L'analyse des perceptions des enfants quant aux échanges familiaux favorables au bien-être selon l'approche de Jutras & al. (1997) indique que les comportements d'assistance et les relations interpersonnelles positives dominent. Globalement, il y a symétrie ou concordance dans les perceptions des types d'actions offertes et reçues par l'enfant, sauf pour la promotion de saines habitudes de vie avec la mère et les actes thérapeutiques avec l'enfant diabétique. L'analyse de la balance des échanges fait ressortir un surplus avec chaque parent, et un déficit avec l'enfant diabétique. L'analyse plus détaillée de la réciprocité souligne cependant que les frères et soeurs perçoivent l'apport de l'enfant diabétique à leur bien-être affectif.

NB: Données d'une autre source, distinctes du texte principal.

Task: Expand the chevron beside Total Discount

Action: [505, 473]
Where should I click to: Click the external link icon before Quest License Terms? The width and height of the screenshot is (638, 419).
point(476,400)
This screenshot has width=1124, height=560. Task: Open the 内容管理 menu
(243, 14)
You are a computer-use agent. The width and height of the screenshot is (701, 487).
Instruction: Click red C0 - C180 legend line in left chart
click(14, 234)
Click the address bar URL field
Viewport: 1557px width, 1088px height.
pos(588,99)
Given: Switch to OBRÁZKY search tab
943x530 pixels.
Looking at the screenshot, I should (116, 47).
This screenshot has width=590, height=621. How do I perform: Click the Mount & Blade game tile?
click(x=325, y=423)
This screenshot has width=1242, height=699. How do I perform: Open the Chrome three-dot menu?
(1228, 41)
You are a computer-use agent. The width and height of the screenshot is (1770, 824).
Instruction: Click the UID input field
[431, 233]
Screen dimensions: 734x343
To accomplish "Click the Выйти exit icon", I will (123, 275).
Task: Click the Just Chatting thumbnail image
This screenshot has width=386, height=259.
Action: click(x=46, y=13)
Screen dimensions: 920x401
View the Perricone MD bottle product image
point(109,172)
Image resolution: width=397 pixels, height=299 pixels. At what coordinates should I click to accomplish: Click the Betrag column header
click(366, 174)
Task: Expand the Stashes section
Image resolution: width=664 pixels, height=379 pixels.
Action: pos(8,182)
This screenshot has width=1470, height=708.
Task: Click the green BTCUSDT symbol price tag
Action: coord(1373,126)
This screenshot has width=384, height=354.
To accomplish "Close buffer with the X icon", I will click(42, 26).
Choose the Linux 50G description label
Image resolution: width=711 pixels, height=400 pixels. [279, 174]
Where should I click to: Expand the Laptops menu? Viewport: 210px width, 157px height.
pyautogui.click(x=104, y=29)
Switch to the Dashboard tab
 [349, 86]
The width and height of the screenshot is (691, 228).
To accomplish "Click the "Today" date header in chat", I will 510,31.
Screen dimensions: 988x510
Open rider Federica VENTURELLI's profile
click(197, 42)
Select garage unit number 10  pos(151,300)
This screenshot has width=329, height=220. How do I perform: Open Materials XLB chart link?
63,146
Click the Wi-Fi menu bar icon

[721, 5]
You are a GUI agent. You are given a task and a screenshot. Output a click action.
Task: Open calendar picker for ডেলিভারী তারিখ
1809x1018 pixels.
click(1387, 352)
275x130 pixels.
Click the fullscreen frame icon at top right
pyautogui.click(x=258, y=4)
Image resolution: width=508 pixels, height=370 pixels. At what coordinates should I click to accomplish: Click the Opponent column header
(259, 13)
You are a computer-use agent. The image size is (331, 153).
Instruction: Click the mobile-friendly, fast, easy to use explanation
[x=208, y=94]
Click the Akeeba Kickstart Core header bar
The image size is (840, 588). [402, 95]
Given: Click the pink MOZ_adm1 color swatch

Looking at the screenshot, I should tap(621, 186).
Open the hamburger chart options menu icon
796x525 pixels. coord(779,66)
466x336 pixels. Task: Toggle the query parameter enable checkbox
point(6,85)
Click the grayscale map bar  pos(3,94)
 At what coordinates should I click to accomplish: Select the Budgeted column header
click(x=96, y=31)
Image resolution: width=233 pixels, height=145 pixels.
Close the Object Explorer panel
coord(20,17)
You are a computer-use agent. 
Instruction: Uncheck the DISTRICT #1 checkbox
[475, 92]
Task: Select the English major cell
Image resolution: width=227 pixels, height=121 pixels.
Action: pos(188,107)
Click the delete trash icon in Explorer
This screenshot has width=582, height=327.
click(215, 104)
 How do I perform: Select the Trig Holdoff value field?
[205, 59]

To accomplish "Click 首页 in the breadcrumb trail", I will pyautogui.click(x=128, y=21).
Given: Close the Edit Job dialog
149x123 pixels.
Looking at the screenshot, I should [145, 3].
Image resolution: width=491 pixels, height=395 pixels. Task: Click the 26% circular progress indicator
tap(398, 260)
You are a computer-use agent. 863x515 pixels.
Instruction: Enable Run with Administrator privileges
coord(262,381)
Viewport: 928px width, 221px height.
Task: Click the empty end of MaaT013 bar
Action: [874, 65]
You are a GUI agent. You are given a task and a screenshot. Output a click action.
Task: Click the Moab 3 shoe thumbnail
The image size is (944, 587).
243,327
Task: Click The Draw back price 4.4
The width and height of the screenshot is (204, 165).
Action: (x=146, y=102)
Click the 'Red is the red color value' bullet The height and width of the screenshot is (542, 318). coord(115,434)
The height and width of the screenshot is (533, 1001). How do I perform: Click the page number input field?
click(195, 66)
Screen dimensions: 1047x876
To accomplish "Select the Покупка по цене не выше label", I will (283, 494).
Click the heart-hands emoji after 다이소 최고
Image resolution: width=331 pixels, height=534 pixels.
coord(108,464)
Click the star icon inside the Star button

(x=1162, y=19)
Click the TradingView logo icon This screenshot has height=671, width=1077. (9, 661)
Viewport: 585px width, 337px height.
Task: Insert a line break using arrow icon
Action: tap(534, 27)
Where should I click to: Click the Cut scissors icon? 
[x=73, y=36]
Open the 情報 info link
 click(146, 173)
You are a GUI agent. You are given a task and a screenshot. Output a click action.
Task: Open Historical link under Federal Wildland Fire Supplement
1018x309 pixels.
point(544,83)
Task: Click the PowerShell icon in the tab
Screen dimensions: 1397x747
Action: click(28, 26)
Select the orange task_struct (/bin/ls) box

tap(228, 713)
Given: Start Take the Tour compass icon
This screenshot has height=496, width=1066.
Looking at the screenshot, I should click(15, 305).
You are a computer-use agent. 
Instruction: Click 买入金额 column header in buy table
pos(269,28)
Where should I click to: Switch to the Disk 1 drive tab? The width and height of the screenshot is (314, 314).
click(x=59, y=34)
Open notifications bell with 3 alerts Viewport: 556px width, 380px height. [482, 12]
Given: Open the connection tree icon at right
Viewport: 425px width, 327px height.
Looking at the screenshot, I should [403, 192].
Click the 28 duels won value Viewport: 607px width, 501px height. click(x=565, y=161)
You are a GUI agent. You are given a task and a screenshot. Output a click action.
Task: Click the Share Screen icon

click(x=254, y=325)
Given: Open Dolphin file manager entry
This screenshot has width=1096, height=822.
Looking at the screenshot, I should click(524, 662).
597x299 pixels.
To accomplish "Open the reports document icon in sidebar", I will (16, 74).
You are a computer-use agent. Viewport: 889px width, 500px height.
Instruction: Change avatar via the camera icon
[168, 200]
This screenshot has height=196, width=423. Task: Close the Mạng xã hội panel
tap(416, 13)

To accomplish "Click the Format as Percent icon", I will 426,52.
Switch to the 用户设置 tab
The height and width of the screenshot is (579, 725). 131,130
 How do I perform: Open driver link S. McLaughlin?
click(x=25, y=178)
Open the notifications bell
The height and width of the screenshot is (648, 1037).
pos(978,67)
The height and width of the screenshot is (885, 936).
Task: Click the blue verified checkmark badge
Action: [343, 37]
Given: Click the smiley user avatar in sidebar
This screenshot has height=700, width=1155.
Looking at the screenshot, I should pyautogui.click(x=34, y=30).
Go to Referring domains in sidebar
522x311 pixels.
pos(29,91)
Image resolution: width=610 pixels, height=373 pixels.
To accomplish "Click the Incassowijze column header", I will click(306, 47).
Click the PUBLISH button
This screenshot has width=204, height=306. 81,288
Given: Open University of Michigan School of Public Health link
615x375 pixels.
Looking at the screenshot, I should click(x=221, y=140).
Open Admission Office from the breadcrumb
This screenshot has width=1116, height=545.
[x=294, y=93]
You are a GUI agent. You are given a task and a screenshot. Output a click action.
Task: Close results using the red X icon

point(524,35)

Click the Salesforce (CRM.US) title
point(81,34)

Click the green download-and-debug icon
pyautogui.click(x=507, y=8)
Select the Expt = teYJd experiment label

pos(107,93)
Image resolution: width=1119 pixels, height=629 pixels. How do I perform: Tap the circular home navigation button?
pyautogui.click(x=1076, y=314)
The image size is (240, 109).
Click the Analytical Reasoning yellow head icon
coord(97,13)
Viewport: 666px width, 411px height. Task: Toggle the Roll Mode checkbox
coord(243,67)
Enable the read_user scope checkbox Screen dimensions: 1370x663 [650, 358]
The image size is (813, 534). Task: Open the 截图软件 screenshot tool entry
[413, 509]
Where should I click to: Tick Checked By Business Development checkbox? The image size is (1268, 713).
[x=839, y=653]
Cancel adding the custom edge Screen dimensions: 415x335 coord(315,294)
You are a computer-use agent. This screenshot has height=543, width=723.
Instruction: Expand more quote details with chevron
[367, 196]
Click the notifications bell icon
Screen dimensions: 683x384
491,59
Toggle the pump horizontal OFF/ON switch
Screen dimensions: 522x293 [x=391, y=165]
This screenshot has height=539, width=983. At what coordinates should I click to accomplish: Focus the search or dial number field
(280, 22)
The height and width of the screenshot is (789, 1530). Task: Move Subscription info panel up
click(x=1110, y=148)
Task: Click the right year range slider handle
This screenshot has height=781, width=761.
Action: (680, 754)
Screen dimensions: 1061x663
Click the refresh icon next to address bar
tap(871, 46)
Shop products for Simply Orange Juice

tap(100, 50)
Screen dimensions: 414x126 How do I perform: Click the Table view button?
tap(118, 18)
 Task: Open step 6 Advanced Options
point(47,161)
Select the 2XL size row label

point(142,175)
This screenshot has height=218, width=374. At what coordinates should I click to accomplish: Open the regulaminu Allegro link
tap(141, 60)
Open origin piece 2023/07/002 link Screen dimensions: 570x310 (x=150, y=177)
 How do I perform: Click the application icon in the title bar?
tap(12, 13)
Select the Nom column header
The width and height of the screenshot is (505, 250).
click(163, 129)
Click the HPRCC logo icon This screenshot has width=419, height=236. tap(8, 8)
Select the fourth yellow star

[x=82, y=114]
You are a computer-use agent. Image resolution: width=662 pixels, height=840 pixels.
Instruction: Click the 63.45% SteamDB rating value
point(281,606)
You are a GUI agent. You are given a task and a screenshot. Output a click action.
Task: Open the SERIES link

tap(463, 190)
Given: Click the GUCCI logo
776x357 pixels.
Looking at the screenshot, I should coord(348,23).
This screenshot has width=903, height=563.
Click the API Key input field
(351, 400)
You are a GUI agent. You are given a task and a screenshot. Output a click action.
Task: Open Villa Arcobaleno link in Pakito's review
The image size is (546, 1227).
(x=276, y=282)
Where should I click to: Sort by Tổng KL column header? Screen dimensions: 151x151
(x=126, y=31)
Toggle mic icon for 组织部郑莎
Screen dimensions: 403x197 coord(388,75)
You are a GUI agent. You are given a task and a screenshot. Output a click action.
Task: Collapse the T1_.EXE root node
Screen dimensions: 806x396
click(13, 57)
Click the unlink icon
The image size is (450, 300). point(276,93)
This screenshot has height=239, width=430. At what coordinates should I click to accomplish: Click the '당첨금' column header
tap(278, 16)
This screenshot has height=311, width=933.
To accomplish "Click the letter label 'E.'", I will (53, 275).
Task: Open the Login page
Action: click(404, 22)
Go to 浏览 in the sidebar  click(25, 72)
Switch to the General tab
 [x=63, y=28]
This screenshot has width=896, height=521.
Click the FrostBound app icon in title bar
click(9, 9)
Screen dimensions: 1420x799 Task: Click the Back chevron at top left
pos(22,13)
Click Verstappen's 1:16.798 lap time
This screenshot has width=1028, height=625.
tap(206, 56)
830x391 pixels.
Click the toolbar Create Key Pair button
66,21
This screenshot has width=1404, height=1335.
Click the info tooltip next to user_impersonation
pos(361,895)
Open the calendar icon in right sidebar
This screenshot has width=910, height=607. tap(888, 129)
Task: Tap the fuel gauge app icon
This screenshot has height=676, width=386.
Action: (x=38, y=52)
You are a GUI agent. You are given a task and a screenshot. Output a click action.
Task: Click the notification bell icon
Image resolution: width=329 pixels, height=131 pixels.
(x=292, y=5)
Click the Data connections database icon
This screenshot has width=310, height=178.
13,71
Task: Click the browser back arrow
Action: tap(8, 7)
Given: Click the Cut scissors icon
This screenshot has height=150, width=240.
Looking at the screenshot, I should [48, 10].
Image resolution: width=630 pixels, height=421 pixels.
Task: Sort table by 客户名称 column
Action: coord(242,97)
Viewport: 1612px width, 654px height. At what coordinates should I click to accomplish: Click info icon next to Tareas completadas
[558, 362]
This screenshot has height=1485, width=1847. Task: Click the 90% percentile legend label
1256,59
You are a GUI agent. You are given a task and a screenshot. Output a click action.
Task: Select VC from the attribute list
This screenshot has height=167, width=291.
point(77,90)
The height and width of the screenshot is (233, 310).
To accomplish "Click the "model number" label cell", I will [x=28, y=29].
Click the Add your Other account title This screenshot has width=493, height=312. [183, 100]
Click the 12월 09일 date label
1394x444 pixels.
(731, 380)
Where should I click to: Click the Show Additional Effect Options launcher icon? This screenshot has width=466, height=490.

Les perceptions des enfants varient peu en fonction des variables examinées, sauf en ce qui concerne leur position de cadet ou d'aîné de l'enfant diabétique. Cette étude révèle l'importance particulière qu'occupent le soutien et le développement personnel dans le champ perceptuel des frères et soeurs d'enfants malades, suggérant qu'ils les associent dans un processus d'adaptation qui leur conférerait un sentiment de compétence et de valorisation. Les enfants se reconnaissent un rôle dans les soins de leur frère ou soeur diabétique et identifient la contribution de ce dernier à leur propre bien-être. Ils illustrent ainsi des mécanismes par lesquels l'acceptation de la situation, l'autocontrôle et l'altruisme peuvent se conjuguer pour faire de l'expérience des frères et soeurs d'un enfant malade une opportunité de croissance. ______________________________________________________________________________ MOTS-CLÉS DE L’AUTEUR : Bien-être, Fratrie, Diabète de type 1, Adaptation, Enfants.